Check out this story about the fake "blog" that allegedly "broke" the Mark Foley sex scandal:
After running just six posts over the summer, the site picked up steam on September 21 when its author wrote, "the blog has been noticed and some shocking emails have been received!!!!" and posted four emails purportedly from "interns" outraged by the heretofore unmentioned Foley and his penchant for teenage boys.
(Of course, if these emails are legit, it means the "interns" somehow stumbled upon the blog, despite the fact that it had not yet been linked to by any other sites, and was virtually indetectible to Google, which ranks sites according to the number of incoming links.)

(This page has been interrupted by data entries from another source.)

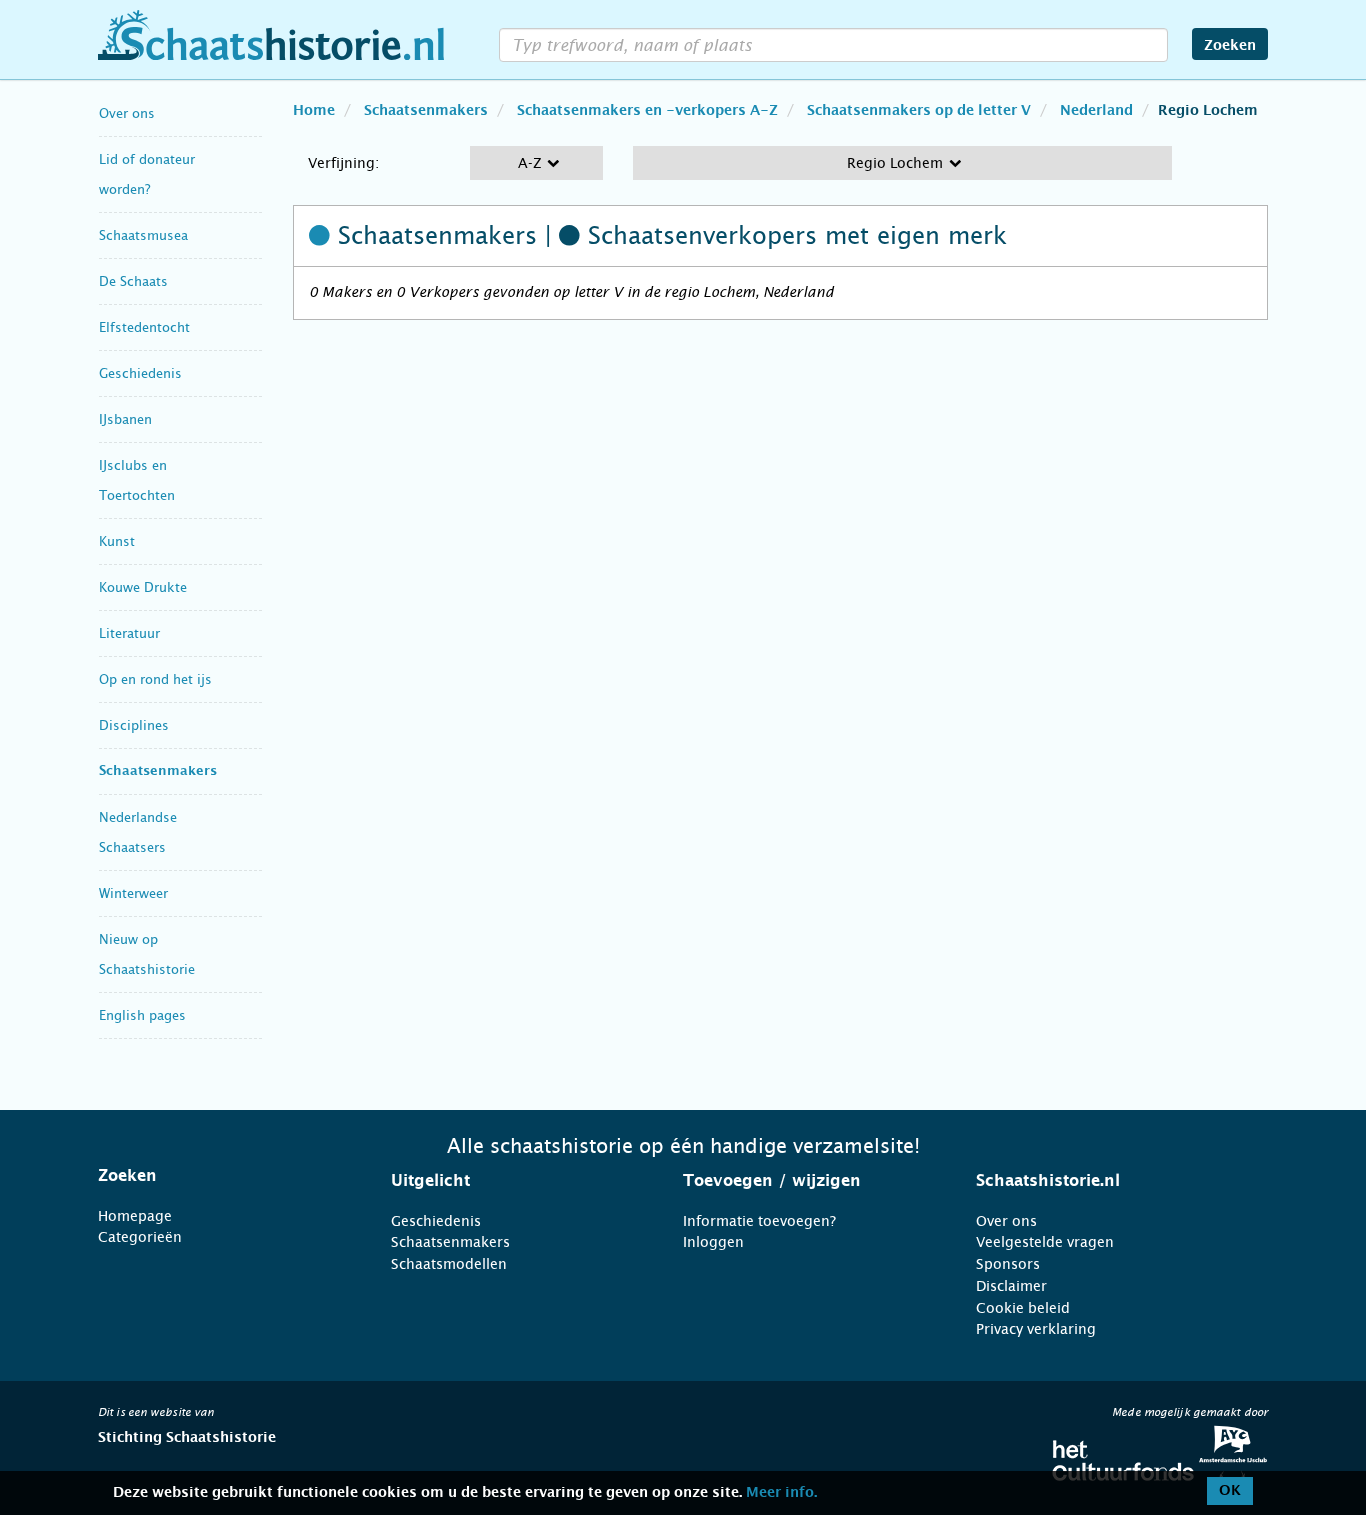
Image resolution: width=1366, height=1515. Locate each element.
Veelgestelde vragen (1045, 1242)
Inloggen (713, 1242)
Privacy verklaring (1036, 1329)
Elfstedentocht (144, 327)
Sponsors (1008, 1264)
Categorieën (140, 1237)
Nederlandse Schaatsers (138, 832)
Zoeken (1230, 46)
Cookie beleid (1023, 1308)
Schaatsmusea (143, 235)
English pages (142, 1015)
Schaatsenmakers (158, 771)
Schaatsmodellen (449, 1264)
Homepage (135, 1216)
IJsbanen (125, 419)
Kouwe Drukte (143, 587)
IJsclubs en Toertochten (137, 480)
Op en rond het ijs (155, 679)
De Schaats (133, 281)
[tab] (219, 1176)
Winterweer (133, 893)
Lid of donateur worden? (147, 174)
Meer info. (781, 1493)
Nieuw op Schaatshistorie (147, 954)
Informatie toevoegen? (759, 1221)
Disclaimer (1011, 1286)
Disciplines (134, 725)
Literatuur (129, 633)
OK (1230, 1491)
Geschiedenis (140, 373)
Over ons (127, 113)
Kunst (117, 541)
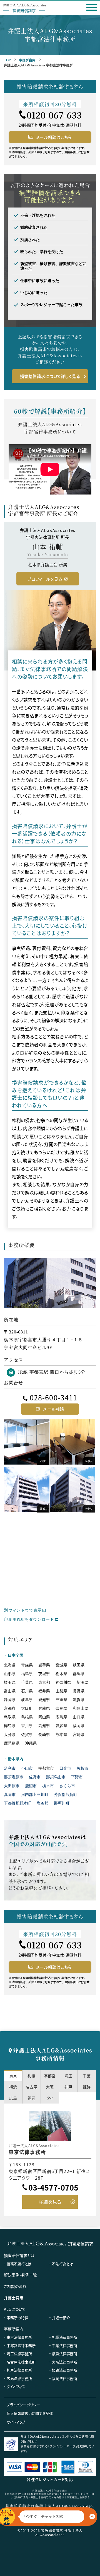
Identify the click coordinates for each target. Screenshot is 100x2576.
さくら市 (67, 1786)
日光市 (65, 1768)
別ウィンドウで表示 (23, 1610)
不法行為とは (62, 2263)
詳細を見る (50, 2201)
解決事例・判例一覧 (20, 2275)
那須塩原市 (13, 1777)
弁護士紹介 (61, 2317)
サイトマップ (16, 2422)
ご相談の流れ (15, 2286)
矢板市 (82, 1768)
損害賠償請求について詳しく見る (50, 376)
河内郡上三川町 (34, 1795)
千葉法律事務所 (64, 2345)
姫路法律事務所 (64, 2370)
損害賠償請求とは (19, 2255)
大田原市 (11, 1786)
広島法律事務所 (19, 2378)
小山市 (27, 1768)
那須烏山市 (56, 1777)
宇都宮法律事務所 (21, 2345)
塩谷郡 (42, 1803)
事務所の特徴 (17, 2317)
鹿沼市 (31, 1786)
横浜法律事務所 (64, 2353)
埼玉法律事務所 (19, 2353)
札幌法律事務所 (64, 2337)
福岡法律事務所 (64, 2378)
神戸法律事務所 (19, 2370)
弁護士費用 (13, 2297)
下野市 (77, 1777)
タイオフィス (16, 2386)
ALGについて (15, 2309)
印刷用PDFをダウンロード (29, 1619)
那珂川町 (61, 1803)
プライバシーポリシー (23, 2404)
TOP (7, 60)
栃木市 (48, 1786)
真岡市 (10, 1795)
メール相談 (53, 1409)
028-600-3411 (53, 1397)
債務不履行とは (19, 2263)
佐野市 (35, 1777)
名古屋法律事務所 (21, 2362)
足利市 (10, 1768)
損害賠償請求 (80, 2242)
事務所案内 (27, 60)
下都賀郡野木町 (17, 1803)
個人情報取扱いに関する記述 (30, 2413)
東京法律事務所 (19, 2337)
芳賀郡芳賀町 (65, 1795)
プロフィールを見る (45, 579)
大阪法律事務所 (64, 2362)
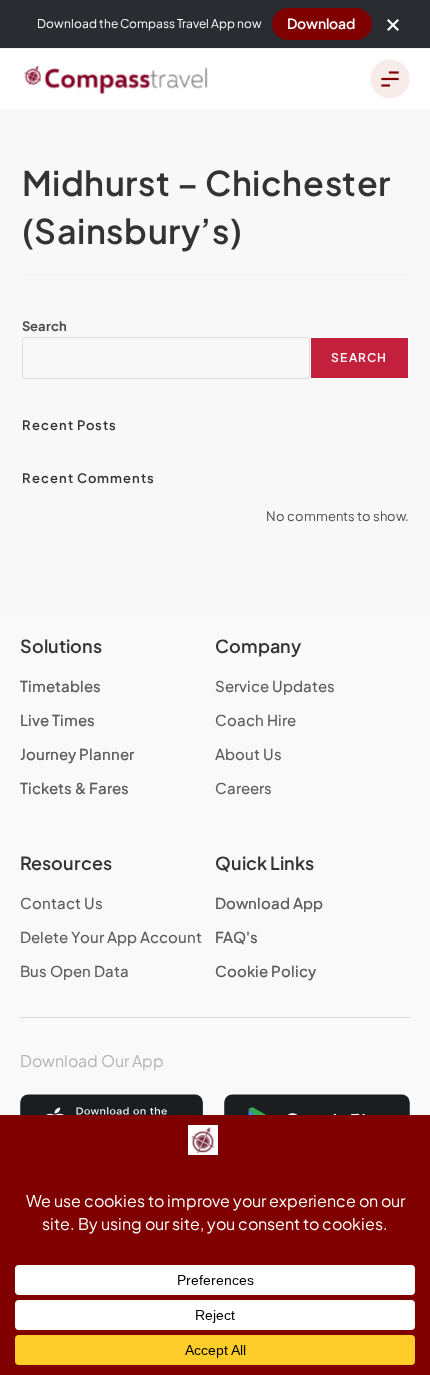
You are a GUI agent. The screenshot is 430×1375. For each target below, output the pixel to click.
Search (44, 326)
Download (321, 23)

... Three days later, the blogger posted the now infamous "Emails from Congressman Foley to 16 Year Old Page!!!!", claiming they'd been sent in by a reader (despite the fact that they appeared to be scans of faxed printouts). Persons unknown then seeded the link to various political sites—including Wonkette, which promptly dismissed them as fakes. ABC, of course, took them more seriously.
Whoever promoted the story on DailyKos did so only 12 minutes after the fateful post went live at 11:06 a.m. (emphasis added)
Hint to future fake bloggers - big-name bloggers don't link to unknown blogs with sparse posts and negligible traffic. If you are going to use a "blog" to break a story, at least make sure that someone is reading or linking to it first.